(Beginning of PASSAGE SHOWN)
The huddle was started in October 2012 with little guidance, thanks to a lack of research in the area, and evolved over time. A quality nursing representative joined the group once a week and two goals were soon developed: logistics, such as how often the group would meet, and the development of a form so that nurses would have a database on each patient, which included information on their diagnosis and treatment course.

The huddle included social workers, nurse managers, the inpatient case management team, and outpatient nurse coordinators. The logistics were worked out over the course of 5 months, and when the time came for implementation, the core group in turn educated the staff.

The carefully crafted form, however, was eventually phased out due to its cumbersome nature. What the nurses really wanted to know about was the patient’s well-being, how the family was coping with the diagnosis, and potential insurance issues, according to Schaedlich.  

“This was the most exciting part of the huddle because it became something that nurses needed to hear and talk about, and it formed naturally,” Schaedlich said. “From the inpatient side, they could discuss the patients’ barriers and experience while from the outpatient side, we could tell them what their last weeks, months, or years were like, and our social workers were able to hone in on insurance and financial issues.”

Szoka said the huddle continues on a weekly basis, and 1 year after implementation, it’s exciting to see how much change has come as a result.
(End of PASSAGE SHOWN)
**REQUIRED ACTIONS:**
1. Please reproduce the huddle passage word for word, everything from "The huddle was" down to "educated the staff.".
2. According to the huddle passage, in what month and year was the huddle started?
3. Continue the passage on the nursing huddle from its last sentence.
The material that comes after this has no part in the huddle passage.
(Beginning of INPUT DATA)
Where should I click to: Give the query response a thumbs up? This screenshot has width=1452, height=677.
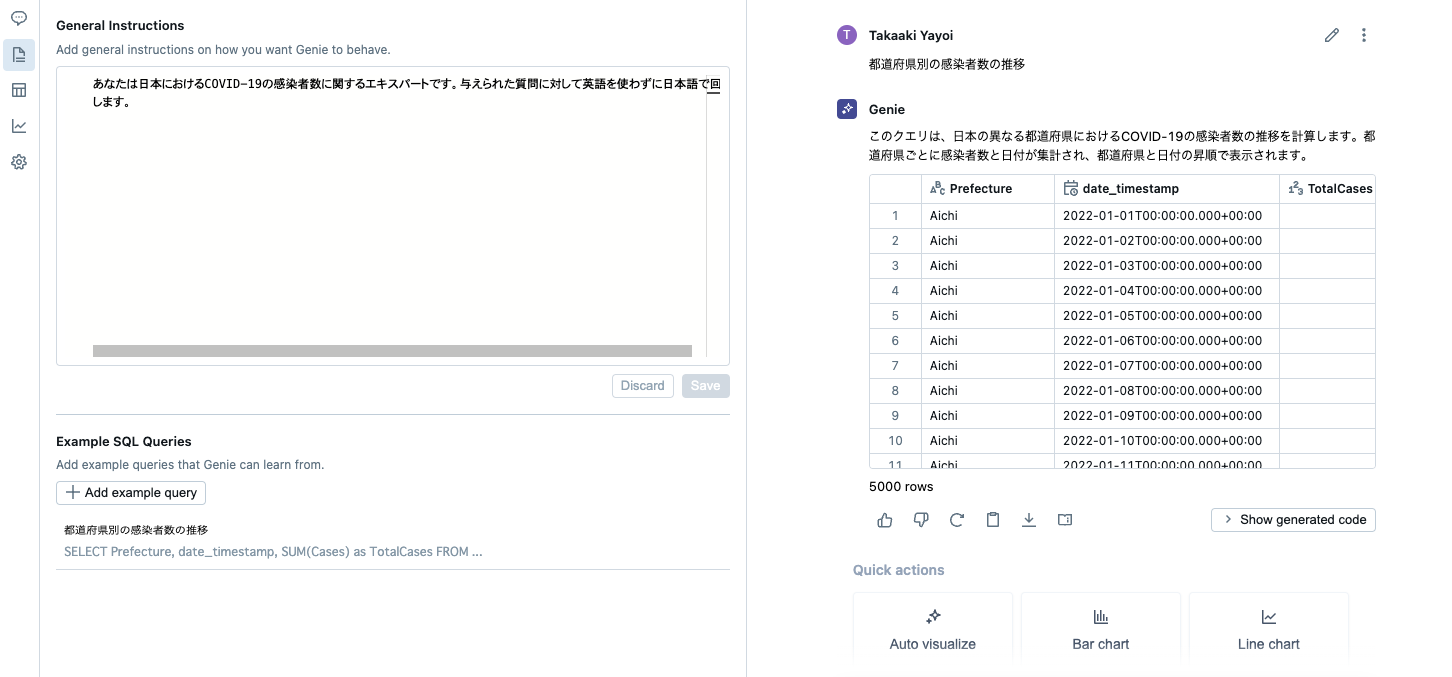click(x=884, y=519)
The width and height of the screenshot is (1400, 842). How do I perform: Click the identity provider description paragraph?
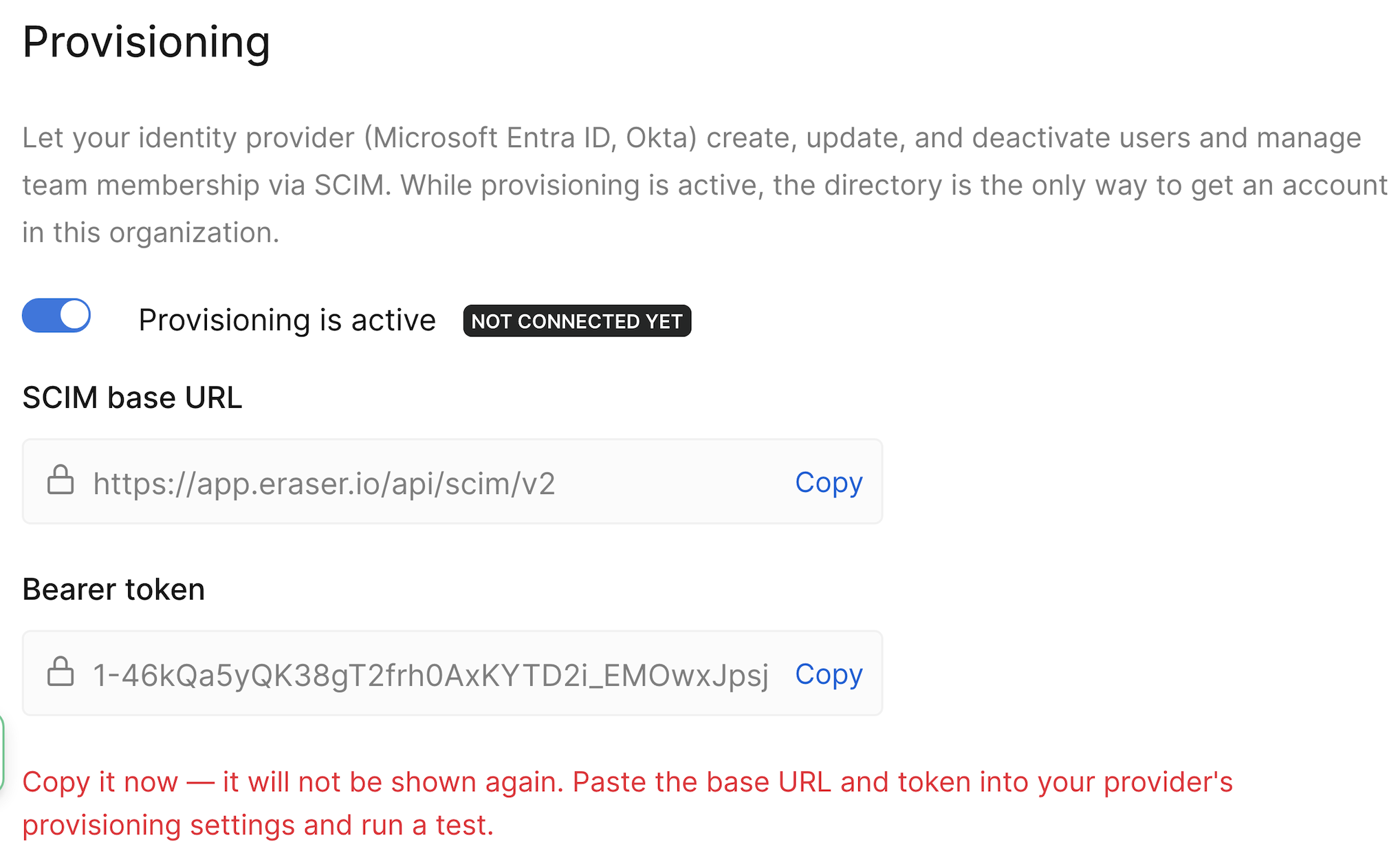tap(705, 185)
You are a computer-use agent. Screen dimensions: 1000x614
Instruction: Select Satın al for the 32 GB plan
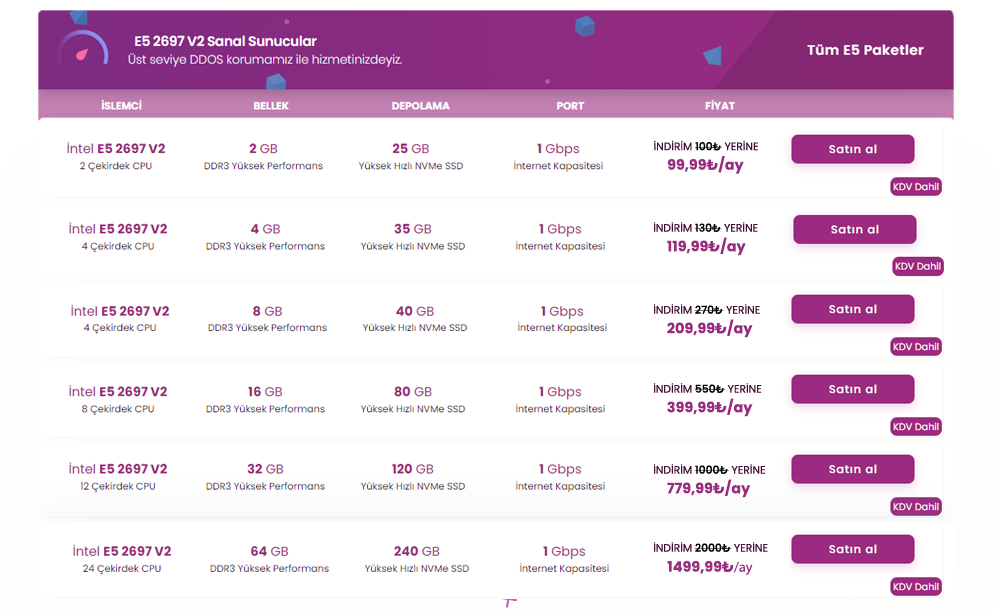pyautogui.click(x=853, y=469)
(End of INPUT DATA)
**RESPONSES BY ITEM NUMBER:**
1.
The huddle was started in October 2012 with little guidance, thanks to a lack of research in the area, and evolved over time. A quality nursing representative joined the group once a week and two goals were soon developed: logistics, such as how often the group would meet, and the development of a form so that nurses would have a database on each patient, which included information on their diagnosis and treatment course.

The huddle included social workers, nurse managers, the inpatient case management team, and outpatient nurse coordinators. The logistics were worked out over the course of 5 months, and when the time came for implementation, the core group in turn educated the staff.

2. October 2012

3.
“The group is very close, regimented, and everyone knows their role,” she said. “We’re working on fine-tuning, so we have a discussion of each patient, the diagnosis staging treatment plan, and more, and all basic information is logged into a patient database. We’ve even used this information to track quality metrics, such as appropriate discharge plans and follow-up.”

In a description of the huddle’s success, Szoka said that the nurses in the inpatient unit are now able to track patients through outpatient treatment and subsequent inpatient admission until they are ready to sign up for symptom management and hospice.

“Overall, we have a reduced fear of having those difficult conversations with patients and their families,” she said.

On the outpatient side, the huddle has enabled nurses to keep a better continuity of care, according to Schaedlich. They can ensure that patients are undergoing appropriate follow-up care upon discharge and therefore prevent hospital readmissions.

“We are able to welcome patients. We know they’ve been in-house, and we know what’s been happening, which gives a greater sense that we’re working as one big team,” she said.

The team continues to evaluate the huddle to make sure that it’s worth the time and effort and has value for both patients and coworkers.

What they have found is that the huddle may harbor benefits beyond oncology.

“As we continue as a nation and health care environment, looking at readmissions and care, the inpatient and outpatient huddle can be used in other units,” Szoka said.

She noted that tailoring the huddle to the needs of the individual institution is paramount and that a sustainable meeting requires a lot of planning and revisions. Also, meetings should be kept short and to the point so as to accommodate the staff’s busy schedule.

“You also need to be open for it to evolve and help bring engagement to the staff. It’s important to remember that it’s a patient-focused huddle,” Szoka said. “It is all unique. The situations are all complex, and huddles give knowledge and direction. With dedication to this process, we made a better place to receive oncology care.”


Schaedlich K, Szoka L. Maintaining patient safety: Creation of a nursling-led inpatient/outpatient oncology huddle. Poster presented at: Oncology Nursing Society (ONS) 39th Annual Congress. May 1-4, 2014; Anaheim, CA.